A fundamental aspect of ICM is the capture of locations which represent where an event has occurred, a significant location related to the case or as an additional element of data relating to the individuals involved in the incident or case. Locations are geographical places by address or geo-coordinates, although the case’s exact address and geo-coordinates may still be unknown when the location is created. ICM offers you the ability to store multiple aspects about the location:
- Other Names that a location is known as – integrated into the search
- Multiple assignment of images
- Metadata for images
- Map integration
- Option to categorise in a hierarchy
- Geo-location (Geocoordinates)
Events are represented by the incident object and allows the user to capture details about something that has occurred and can be used as a container to group together various elements that help to describe the event that has occurred e.g. who was there, what objects were involved and where it happened. An event can be an injury of an officer, insubordination or a major event involving multiple injuries, etc.
The last component of the POLE model is Relationships. These are used to bring everything together within ICM and describe how one element of the POLE model is related to another element of the POLE model e.g. A person can have a relationship as the primary suspect to a witness, or an address can have a relationship as the location at which a significant event occurred. Relationships allow all elements of the POLE model to be related to one another and due to the elements of the POLE model being able to have a many-to-many relationship, users of ICM are able to expose patterns of how a location, person or object has been involved in a variety of events over a period of time.
Capability of ICM
POLE Model indicates how capable ICM can be for a multitude of diverse industries in Australia. You can implement the system as an intelligence system for police enforcement or in a financial system to capture the interactions a customer has with your organisation. An event can be an injury to an officer or can be an insurance claim:
Police Enforcement Industry
Event: Injury to an officer
Location: Corner of XYZ street
Person: Officer & Witnesses
Event: Insurance Claim
Location: Off the exit of XYZ Highway
Objects: 2 Vehicles
Person: Employee & person making claim
As you can see the POLE Model can be used for two completely different industries without difficulty, indicating the capability ICM has for industries due to the flexibility of its functionality.

__Given instruction A__. In the ICM text, what is named as the last component of the POLE model?
__Given instruction B__. Reproduce the part of the ICM text that begins at the words "A fundamental aspect" and stops after "- Geo-location (Geocoordinates)".

__Provided material__.

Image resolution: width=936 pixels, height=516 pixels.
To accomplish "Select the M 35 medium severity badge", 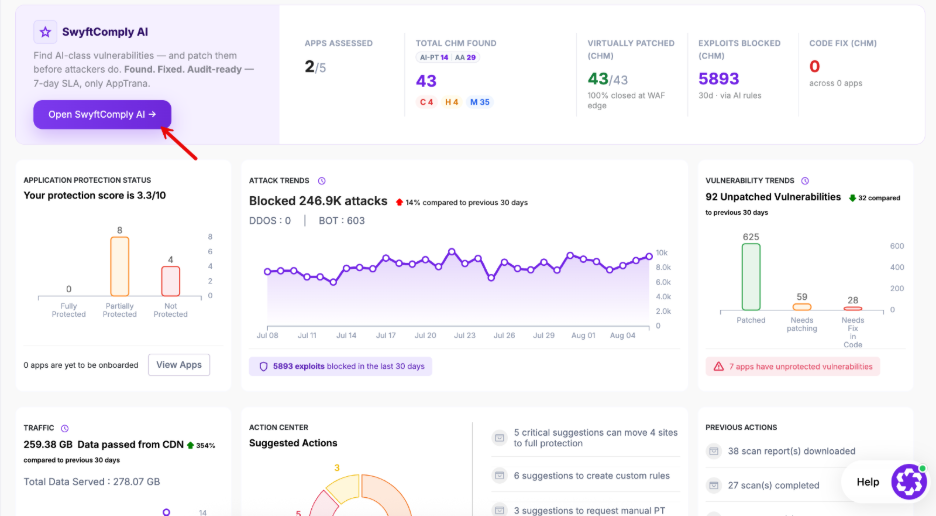I will pyautogui.click(x=479, y=102).
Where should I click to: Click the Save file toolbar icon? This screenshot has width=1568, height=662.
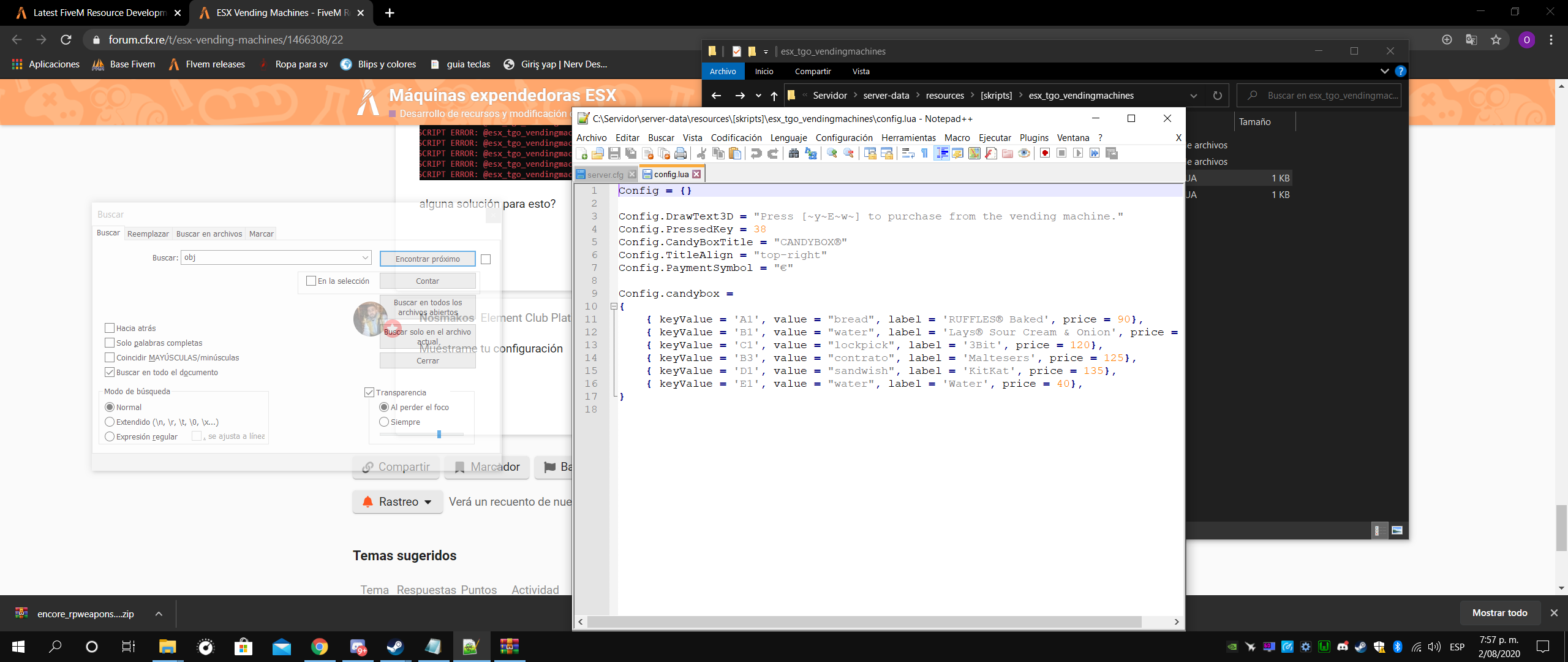coord(614,153)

__Written solution A__. Relationships.

__Written solution B__.
A fundamental aspect of ICM is the capture of locations which represent where an event has occurred, a significant location related to the case or as an additional element of data relating to the individuals involved in the incident or case. Locations are geographical places by address or geo-coordinates, although the case’s exact address and geo-coordinates may still be unknown when the location is created. ICM offers you the ability to store multiple aspects about the location:
- Other Names that a location is known as – integrated into the search
- Multiple assignment of images
- Metadata for images
- Map integration
- Option to categorise in a hierarchy
- Geo-location (Geocoordinates)